**TASK INSTRUCTIONS:**
Give every line of the records exactly, please, from the first up to and including the one containing "Click the Avivo".

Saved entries
---------------

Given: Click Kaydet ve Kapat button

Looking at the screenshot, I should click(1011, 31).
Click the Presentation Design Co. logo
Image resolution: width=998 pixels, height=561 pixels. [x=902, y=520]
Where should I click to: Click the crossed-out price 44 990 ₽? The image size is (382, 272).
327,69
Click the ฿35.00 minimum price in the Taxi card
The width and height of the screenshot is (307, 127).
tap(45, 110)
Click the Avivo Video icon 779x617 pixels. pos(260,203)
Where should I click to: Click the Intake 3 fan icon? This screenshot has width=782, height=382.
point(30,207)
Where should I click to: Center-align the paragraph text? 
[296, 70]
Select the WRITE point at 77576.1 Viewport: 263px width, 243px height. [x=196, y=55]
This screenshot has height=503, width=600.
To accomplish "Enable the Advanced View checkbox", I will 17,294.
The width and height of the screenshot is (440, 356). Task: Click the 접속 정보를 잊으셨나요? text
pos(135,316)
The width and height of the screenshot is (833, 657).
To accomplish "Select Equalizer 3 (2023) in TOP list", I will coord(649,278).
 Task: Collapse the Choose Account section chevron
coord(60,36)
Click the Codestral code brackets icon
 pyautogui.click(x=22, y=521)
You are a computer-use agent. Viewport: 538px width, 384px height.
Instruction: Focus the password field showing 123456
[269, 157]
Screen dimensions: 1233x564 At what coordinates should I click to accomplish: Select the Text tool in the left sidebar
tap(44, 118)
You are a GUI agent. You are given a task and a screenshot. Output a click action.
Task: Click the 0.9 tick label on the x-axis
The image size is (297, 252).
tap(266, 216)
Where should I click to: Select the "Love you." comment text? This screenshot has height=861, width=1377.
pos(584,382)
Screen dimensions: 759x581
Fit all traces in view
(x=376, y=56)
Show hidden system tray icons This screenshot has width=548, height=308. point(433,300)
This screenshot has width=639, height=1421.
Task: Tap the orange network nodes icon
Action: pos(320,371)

---------------

**WORKED SOLUTION:**
Given: Click Kaydet ve Kapat button

Looking at the screenshot, I should click(1011, 31).
Click the Presentation Design Co. logo
Image resolution: width=998 pixels, height=561 pixels. [x=902, y=520]
Where should I click to: Click the crossed-out price 44 990 ₽? The image size is (382, 272).
327,69
Click the ฿35.00 minimum price in the Taxi card
The width and height of the screenshot is (307, 127).
tap(45, 110)
Click the Avivo Video icon 779x617 pixels. pos(260,203)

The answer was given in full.